REQUIRED TASK: In the listing below, reproduce the lines verbatim from the line with "The height and width of the screenshot is (341, 508)." to the line with "[x=565, y=419]", including both of those lines.

Saved entries
⁂

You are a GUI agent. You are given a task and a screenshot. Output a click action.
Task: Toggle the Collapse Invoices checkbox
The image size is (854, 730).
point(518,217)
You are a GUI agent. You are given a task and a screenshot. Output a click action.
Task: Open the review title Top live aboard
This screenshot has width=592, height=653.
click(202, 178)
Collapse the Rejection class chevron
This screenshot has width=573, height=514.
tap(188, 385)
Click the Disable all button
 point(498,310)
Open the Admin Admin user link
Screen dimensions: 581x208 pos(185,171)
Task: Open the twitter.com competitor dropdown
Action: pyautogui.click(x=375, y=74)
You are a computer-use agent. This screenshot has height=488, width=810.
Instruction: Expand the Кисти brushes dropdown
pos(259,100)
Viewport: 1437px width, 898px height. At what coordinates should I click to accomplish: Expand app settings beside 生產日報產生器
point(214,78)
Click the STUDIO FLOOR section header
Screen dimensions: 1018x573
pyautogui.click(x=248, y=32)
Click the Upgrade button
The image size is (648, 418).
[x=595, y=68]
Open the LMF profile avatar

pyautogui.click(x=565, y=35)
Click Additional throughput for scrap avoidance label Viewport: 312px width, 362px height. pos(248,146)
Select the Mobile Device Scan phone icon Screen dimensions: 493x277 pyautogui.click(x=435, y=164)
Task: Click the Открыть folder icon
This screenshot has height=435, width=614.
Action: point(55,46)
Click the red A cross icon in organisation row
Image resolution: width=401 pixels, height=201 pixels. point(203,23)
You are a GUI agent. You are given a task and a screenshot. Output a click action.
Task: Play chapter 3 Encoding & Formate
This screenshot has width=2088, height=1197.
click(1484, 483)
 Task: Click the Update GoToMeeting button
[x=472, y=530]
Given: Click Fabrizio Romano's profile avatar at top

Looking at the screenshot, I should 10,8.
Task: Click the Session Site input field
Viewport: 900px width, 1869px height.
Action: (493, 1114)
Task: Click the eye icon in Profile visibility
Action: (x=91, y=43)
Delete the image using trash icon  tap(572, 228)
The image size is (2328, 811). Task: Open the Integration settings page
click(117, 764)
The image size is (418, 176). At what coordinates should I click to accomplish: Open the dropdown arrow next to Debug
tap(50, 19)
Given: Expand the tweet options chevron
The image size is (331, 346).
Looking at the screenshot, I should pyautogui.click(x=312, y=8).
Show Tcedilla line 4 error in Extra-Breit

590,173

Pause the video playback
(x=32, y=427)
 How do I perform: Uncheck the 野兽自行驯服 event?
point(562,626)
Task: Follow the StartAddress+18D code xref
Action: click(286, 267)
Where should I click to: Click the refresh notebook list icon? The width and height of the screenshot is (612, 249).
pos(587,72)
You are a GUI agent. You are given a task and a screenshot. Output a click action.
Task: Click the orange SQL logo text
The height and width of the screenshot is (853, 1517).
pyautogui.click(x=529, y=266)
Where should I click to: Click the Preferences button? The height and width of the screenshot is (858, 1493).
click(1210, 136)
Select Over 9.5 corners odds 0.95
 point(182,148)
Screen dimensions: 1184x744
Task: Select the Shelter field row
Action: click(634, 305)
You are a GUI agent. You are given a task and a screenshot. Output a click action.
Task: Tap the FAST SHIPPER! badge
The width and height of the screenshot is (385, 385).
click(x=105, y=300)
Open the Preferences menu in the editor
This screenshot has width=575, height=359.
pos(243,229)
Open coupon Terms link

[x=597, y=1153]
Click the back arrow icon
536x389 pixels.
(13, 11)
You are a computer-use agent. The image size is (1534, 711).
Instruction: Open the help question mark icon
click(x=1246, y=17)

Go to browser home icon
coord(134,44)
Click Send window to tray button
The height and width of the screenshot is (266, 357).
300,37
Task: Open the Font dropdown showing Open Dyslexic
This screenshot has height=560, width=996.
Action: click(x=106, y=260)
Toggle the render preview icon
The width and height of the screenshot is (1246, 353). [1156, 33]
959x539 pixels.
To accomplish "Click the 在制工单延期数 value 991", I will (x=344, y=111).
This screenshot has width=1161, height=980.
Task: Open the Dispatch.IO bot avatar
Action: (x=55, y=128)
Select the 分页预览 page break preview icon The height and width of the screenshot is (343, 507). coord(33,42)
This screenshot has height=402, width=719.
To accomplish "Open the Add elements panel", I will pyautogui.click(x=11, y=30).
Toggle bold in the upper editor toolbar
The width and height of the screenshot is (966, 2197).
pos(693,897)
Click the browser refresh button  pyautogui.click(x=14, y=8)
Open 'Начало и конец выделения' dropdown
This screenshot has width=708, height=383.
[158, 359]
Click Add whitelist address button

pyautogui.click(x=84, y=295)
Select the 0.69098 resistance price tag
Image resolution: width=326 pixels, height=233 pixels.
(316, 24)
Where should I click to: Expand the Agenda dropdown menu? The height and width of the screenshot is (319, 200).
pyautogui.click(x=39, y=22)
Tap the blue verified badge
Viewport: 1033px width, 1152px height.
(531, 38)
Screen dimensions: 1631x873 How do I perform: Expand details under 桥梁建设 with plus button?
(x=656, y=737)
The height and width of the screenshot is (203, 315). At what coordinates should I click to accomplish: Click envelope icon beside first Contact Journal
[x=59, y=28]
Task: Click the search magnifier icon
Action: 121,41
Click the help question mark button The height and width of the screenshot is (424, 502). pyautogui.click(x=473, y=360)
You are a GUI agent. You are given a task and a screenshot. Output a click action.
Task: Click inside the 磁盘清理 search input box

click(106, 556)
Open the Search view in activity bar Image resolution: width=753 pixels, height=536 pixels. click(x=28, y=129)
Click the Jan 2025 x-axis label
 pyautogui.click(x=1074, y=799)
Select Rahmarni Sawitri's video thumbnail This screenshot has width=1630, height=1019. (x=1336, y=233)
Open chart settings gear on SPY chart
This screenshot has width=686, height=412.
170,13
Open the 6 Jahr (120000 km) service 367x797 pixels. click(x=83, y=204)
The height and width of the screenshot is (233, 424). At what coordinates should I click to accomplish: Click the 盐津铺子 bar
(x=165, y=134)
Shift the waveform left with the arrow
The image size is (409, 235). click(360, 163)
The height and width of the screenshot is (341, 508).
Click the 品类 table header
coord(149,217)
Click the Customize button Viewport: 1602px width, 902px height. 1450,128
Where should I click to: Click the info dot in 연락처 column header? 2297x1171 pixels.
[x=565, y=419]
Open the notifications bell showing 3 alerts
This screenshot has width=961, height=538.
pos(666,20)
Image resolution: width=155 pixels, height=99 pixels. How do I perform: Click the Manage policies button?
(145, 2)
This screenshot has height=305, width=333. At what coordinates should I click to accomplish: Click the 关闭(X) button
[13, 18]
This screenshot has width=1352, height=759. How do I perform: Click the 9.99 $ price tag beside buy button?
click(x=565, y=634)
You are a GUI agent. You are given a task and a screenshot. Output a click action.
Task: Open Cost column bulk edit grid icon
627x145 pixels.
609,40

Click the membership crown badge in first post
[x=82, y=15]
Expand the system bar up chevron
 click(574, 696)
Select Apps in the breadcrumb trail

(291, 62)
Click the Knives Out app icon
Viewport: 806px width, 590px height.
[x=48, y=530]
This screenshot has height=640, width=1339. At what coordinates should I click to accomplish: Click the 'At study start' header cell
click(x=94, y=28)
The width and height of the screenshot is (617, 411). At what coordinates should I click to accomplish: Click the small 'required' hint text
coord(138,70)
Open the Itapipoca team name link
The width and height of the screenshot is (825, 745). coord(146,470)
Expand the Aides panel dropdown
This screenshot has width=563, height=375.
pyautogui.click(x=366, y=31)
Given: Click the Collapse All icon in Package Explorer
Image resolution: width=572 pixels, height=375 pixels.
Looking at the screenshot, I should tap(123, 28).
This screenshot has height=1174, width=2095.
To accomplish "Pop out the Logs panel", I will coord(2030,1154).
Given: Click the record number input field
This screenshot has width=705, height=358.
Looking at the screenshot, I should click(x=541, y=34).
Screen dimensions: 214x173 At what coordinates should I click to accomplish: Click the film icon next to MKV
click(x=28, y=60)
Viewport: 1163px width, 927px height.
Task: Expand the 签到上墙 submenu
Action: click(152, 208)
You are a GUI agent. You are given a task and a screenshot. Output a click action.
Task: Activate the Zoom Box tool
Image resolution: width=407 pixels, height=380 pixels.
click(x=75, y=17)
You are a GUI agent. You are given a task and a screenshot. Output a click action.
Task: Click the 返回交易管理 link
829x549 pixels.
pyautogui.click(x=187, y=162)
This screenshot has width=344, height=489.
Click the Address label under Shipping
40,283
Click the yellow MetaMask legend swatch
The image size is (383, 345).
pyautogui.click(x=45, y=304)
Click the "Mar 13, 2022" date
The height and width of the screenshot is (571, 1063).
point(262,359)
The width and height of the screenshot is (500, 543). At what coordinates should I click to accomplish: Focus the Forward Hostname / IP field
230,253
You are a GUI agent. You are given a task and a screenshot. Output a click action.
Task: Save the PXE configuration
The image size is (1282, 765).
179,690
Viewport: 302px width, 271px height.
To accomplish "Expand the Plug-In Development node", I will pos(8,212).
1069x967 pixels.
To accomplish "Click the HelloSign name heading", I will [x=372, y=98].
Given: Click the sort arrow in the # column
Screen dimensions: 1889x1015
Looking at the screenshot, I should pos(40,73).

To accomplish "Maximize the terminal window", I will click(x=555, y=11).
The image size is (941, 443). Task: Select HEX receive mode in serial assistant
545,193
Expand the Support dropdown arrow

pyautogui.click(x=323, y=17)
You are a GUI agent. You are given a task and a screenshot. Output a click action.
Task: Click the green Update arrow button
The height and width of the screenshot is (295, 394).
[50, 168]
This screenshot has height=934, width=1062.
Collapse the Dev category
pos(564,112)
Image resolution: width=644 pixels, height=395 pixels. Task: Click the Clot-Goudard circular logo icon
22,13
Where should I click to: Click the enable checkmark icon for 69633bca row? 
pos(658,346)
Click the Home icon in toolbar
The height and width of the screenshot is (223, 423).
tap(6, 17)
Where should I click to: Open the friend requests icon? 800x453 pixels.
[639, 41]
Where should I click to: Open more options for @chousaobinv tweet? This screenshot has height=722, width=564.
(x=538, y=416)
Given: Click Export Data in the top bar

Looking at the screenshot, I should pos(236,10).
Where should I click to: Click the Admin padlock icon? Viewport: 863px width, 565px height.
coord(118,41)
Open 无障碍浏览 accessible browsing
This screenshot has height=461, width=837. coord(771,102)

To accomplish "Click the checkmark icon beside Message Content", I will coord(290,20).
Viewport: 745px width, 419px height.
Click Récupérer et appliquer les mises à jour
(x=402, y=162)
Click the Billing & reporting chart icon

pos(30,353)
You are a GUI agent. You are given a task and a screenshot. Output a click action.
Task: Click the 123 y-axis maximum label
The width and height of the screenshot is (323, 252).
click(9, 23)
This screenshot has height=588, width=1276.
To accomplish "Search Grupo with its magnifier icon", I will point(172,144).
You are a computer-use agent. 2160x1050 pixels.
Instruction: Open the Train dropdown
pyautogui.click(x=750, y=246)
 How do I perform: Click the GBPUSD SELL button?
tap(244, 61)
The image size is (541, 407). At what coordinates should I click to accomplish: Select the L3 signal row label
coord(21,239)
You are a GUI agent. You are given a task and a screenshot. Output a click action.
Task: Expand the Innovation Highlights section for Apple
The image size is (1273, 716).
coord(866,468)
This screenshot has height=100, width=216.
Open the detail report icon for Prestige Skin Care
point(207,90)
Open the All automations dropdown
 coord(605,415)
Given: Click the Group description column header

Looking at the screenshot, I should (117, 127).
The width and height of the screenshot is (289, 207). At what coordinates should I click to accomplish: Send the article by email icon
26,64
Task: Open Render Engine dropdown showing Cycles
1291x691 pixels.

⁂

FULL ANSWER:
The height and width of the screenshot is (341, 508).
Click the 品类 table header
coord(149,217)
Click the Customize button Viewport: 1602px width, 902px height. 1450,128
Where should I click to: Click the info dot in 연락처 column header? 2297x1171 pixels.
[x=565, y=419]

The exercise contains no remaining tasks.